Desde las colinas de la Galilea el viaje continúa hacia el sur…
María de Nazaret, después de haber acogido plenamente la Palabra se deja llevar, guiar y acompañar. Esto es lo que hace la Palabra cuando se la acoge: llena la vida y acompaña por los caminos del mundo. El ángel de las Escrituras (Gabriel = fuerza de Dios) lo había anunciado: « ¡Alégrate, llena de gracia, el Señor está contigo!» (Lc 1,28). La gracia de Dios inunda la vida haciendo florecer una nueva certeza: Dios está conmigo, con nosotros. Cuando esto ocurre: ¡horizontes nuevos se abren de par en par!
Pero hay otra cosa que la Palabra hace cuando encuentra hospitalidad: abre los ojos a las necesidades de nuestros hermanos y hermanas. Hace ver lo que los demás no ven, hace intuir lo que otros no comprenden, hace caminar por los senderos que otros no conocen. La Palabra nunca abandona a quien cree en sus promesas de bien. Escuchándola, hacemos nuestro el modo de sentir de Dios, vemos la realidad con sus ojos, escuchamos con su corazón. Esta es también la experiencia de Moisés en el monte Horeb cuando encuentra a Dios en la zarza ardiente. Escucha su voz, pero sobre todo está llamado a sintonizarse con las preocupaciones de Dios. Moisés quiere ver a Dios, pero en cambio Dios le hace ver la historia: « ¡He visto el sufrimiento de mi pueblo y he escuchado su grito, conozco sus sufrimientos. He aquí, el grito de los Israelitas que ha llegado hasta mí y yo mismo he visto cómo los egipcios los oprimen. ¡Ve pues, yo te envío al Faraón para que saques de Egipto a mi pueblo!» (cfr. Ex 3). Como Moisés, María comprende que es Dios mismo quien la está mandando a su pueblo; aún más, a una situación concreta, a una familia, a una persona: «Mira, tu pariente Isabel también ha concebido un hijo en su vejez y ya está de seis meses la que todos tenían por estéril» (Lc 1,36).
De Nazaret, María está obligada a ir hacia otras tierras. A la escuela de la Palabra, nuestros habituales confines deberían superar todas las molestias que ello conlleva. Si permanecemos siempre a nuestro gusto, en nuestras cosas y en hacer lo que se logra hacer mejor, se corre el riesgo de no continuar el viaje de la vida que es real. María está obligada a ir más allá de los confines de seguridad. ¡Isabel la necesita!
Pero para llegar hasta ella, el viaje será agotador. Curiosamente el texto evangélico no da noticias sobre los lugares, si bien una tradición antigua ha identificado el lugar de la visitación en un barrio a unos ocho kilómetros de Jerusalén, llamado Ain Karem que significa «viña fecundada por una fuente perenne». La etimología del nombre encierra el significado simbólico de las visitas, y Ain Karem se convierte en el lugar donde el Señor, fuente de gracia perenne, transforma la esterilidad en fecundidad.
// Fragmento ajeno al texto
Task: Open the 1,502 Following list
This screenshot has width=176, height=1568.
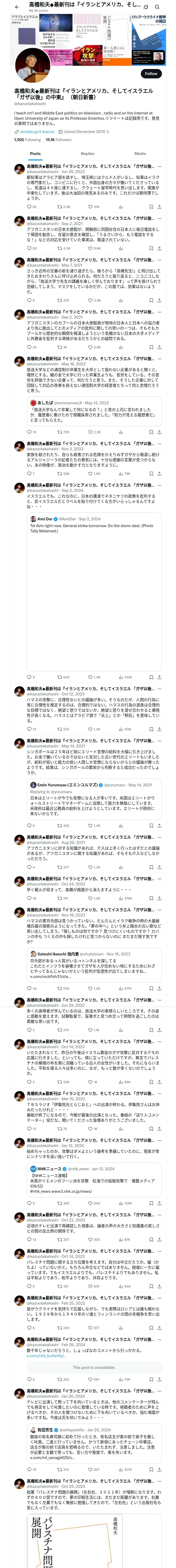Action: coord(27,139)
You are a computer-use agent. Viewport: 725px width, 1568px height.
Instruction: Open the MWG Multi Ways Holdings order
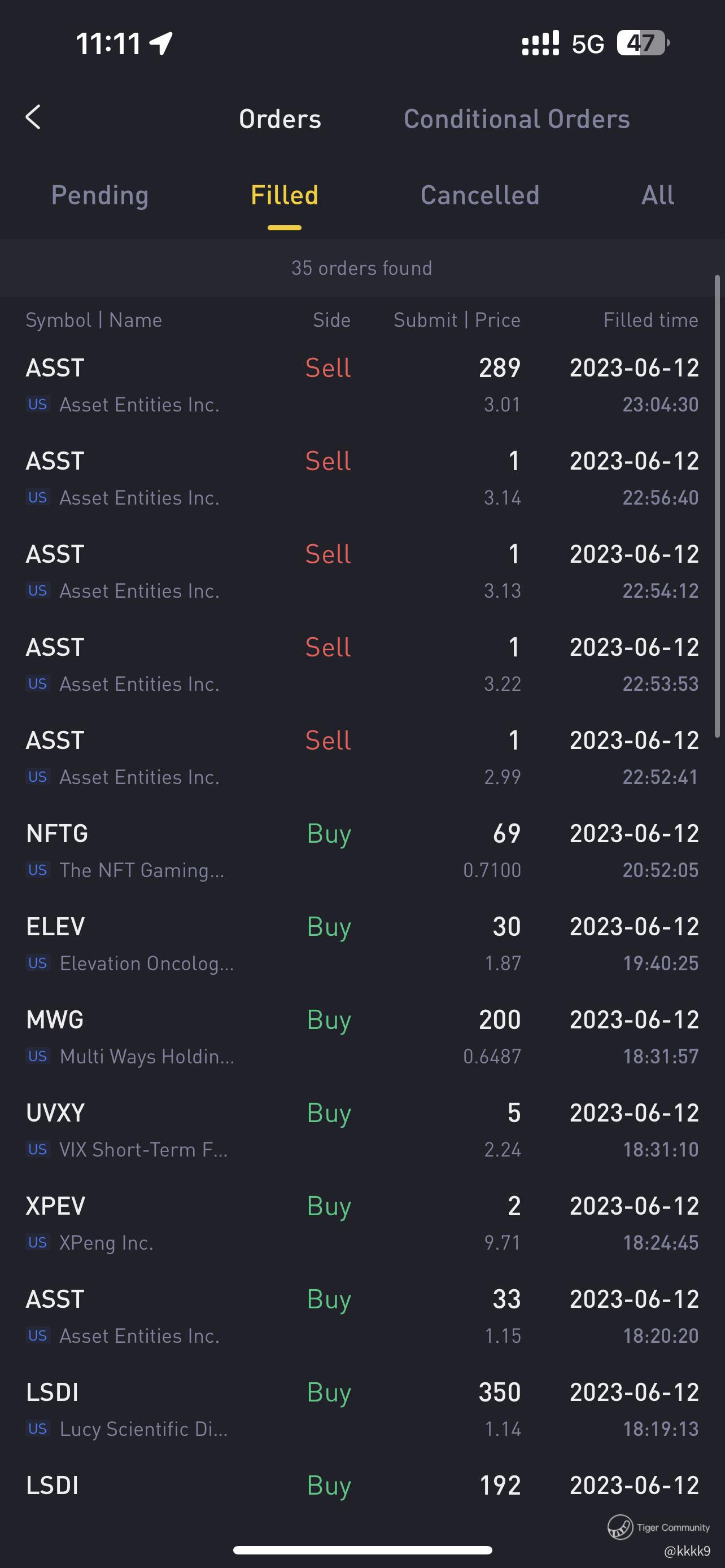[362, 1037]
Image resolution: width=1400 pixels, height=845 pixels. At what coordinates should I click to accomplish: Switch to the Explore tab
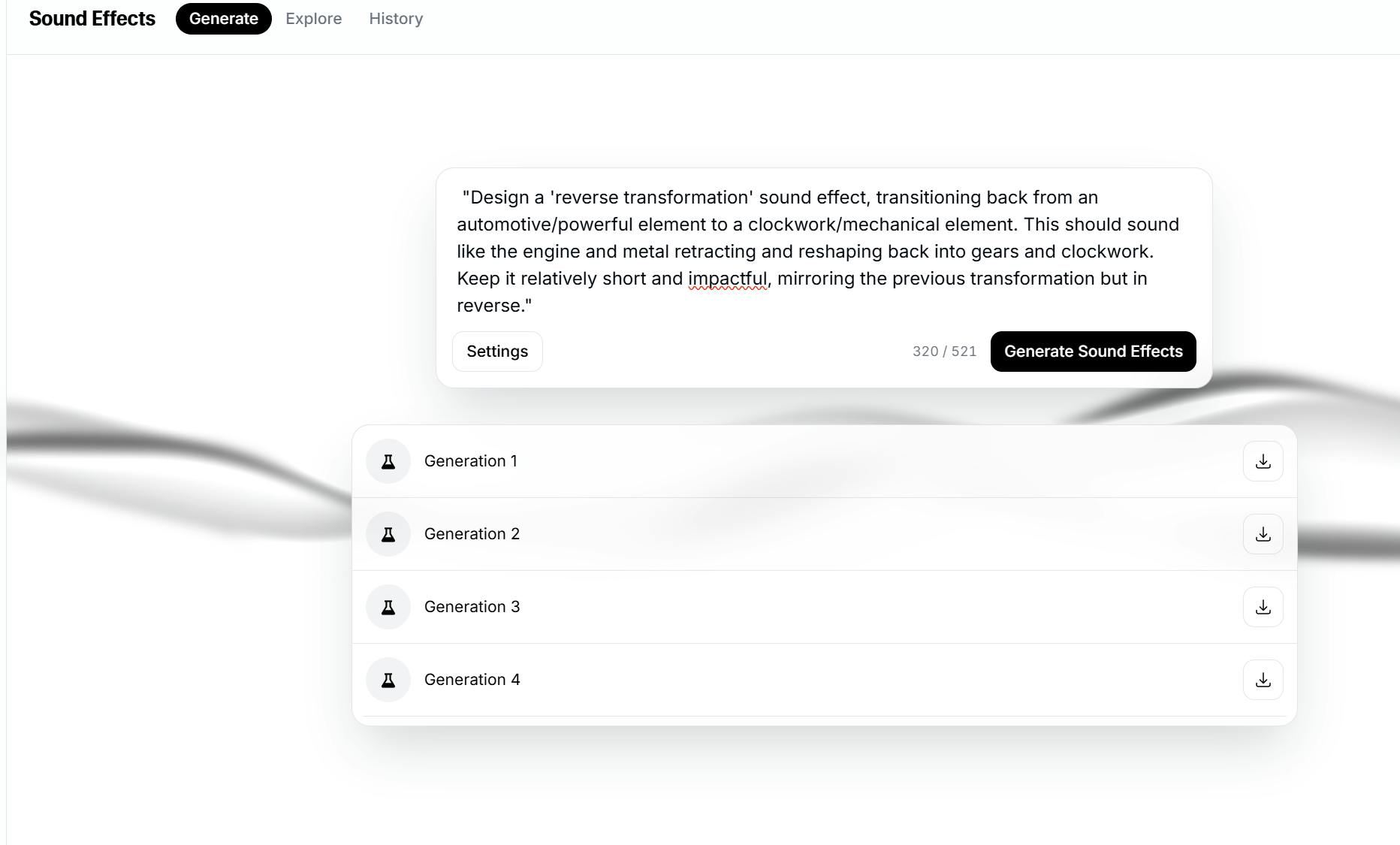pyautogui.click(x=313, y=19)
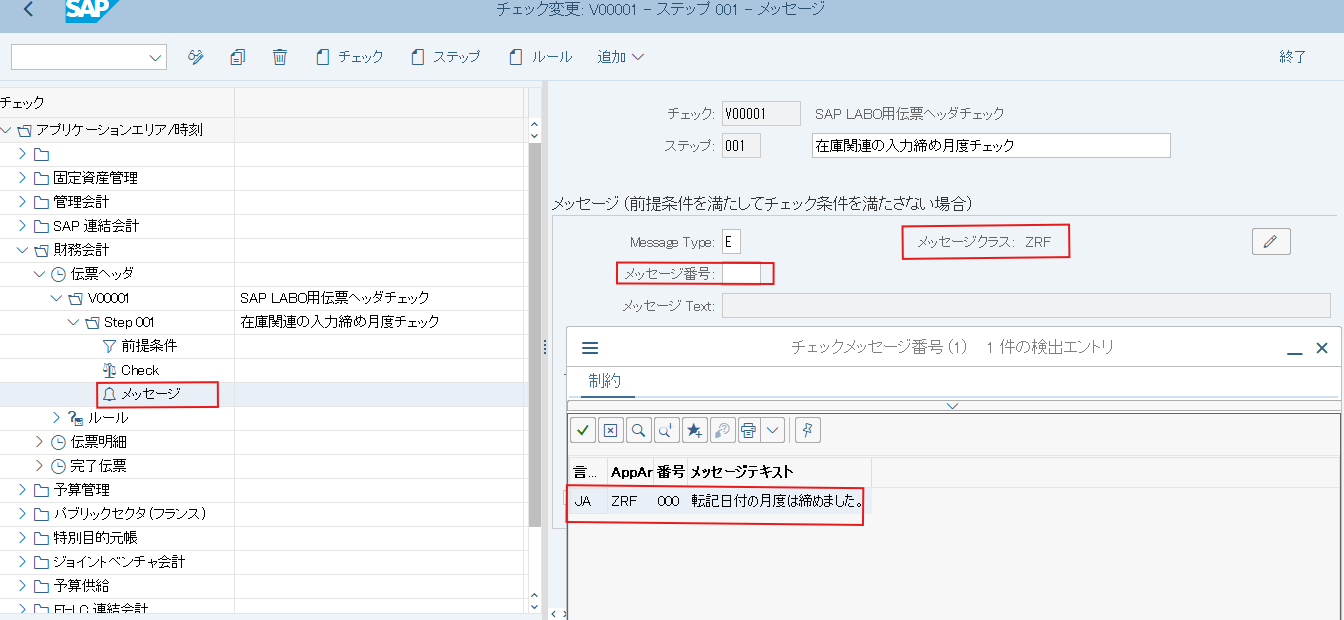Click the print icon in popup toolbar
The image size is (1344, 620).
pos(747,430)
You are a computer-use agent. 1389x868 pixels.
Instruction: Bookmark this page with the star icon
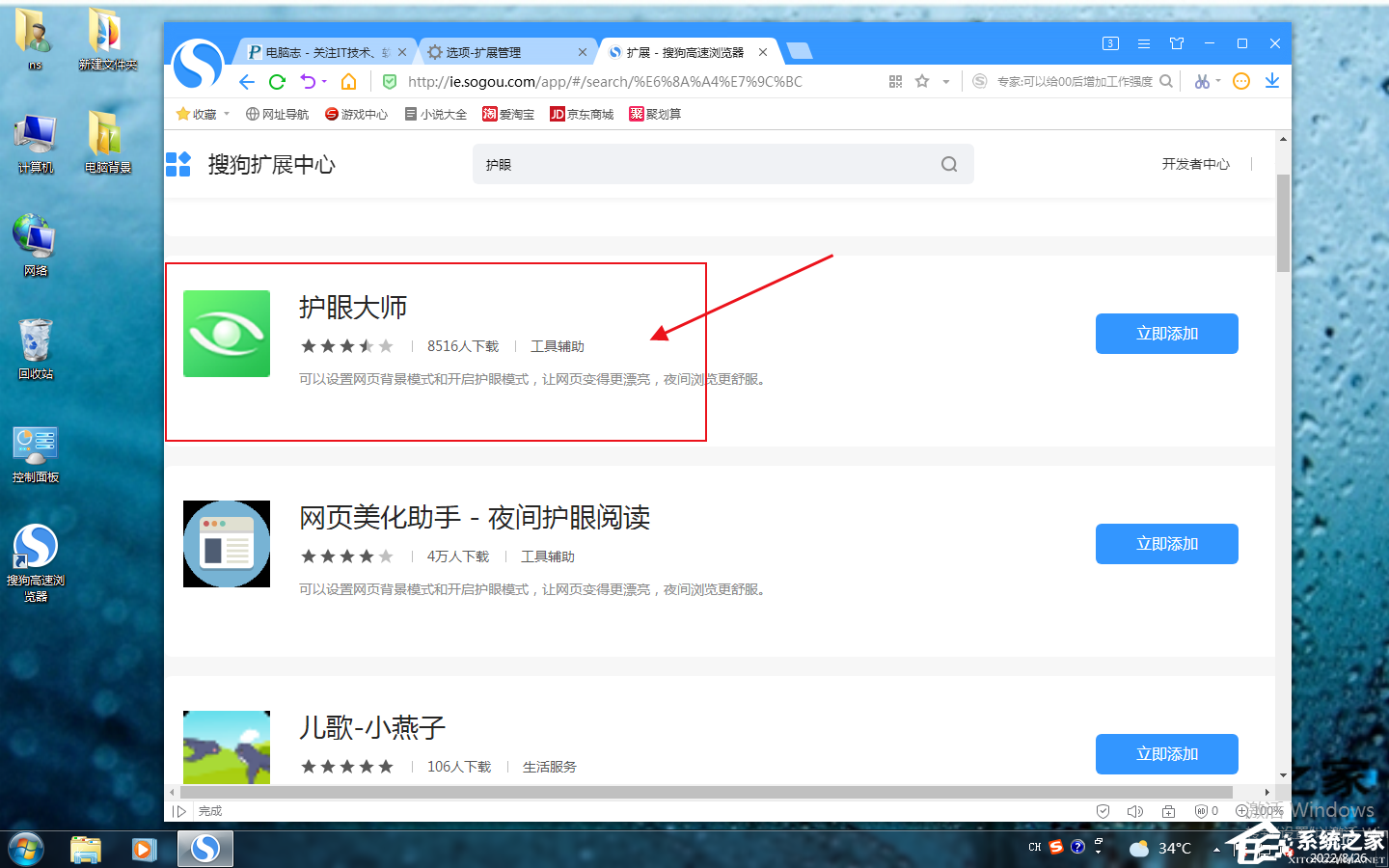[922, 82]
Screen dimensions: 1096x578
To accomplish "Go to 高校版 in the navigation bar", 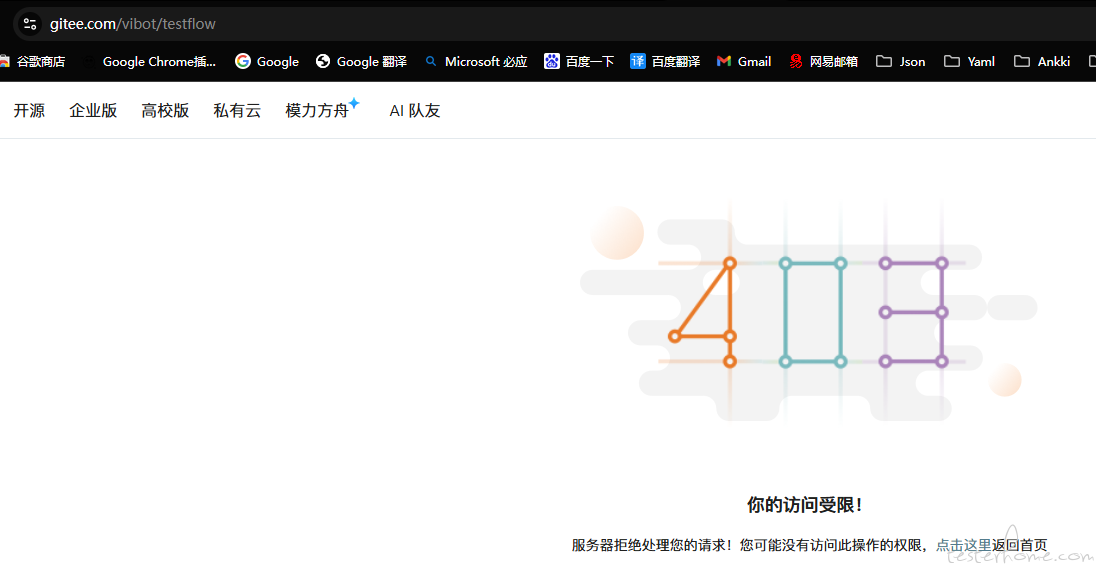I will tap(165, 111).
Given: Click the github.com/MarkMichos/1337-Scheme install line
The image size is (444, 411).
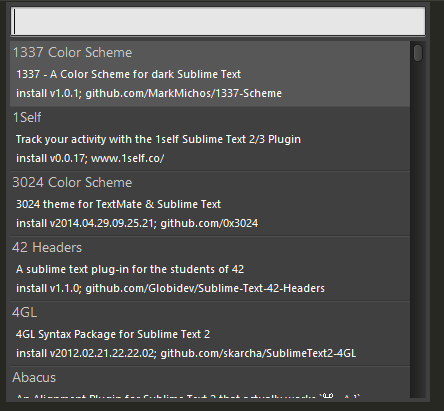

El texto evangélico, sin embargo, no habla de Ain Karem, sino de una región montañosa: ¿cuál? No se sabe. Luego menciona una ciudad de Judá: ¿cuál? No se sabe. Por último indica una casa (la de Zacarías), ¿dónde se encuentra? No se sabe. Probablemente estamos invitados/as a buscar aún otras… Quizás el sentido se escribe justamente en nuestra vida diaria. Llegar a una persona, solo para ponerse a su servicio y ayudarla, no es fácil: ’es un mundo por conocer, un lenguaje por aprender, una mirada por encontrar, un sentir por percibir, una nueva visión de la vida por acoger, una fe por interpretar y un espacio por explorar.
Cada persona es: una montaña por escalar y los soportes y ganchos son muy pequeños; una ciudad misteriosa y fortificada (cfr. Jr 1,18) circundada por un muro y puertas; pero sobretodo una casa, un espacio de vida delicado e íntimo, donde justamente es necesario quitarse las sandalias, porque es ¡tierra santa!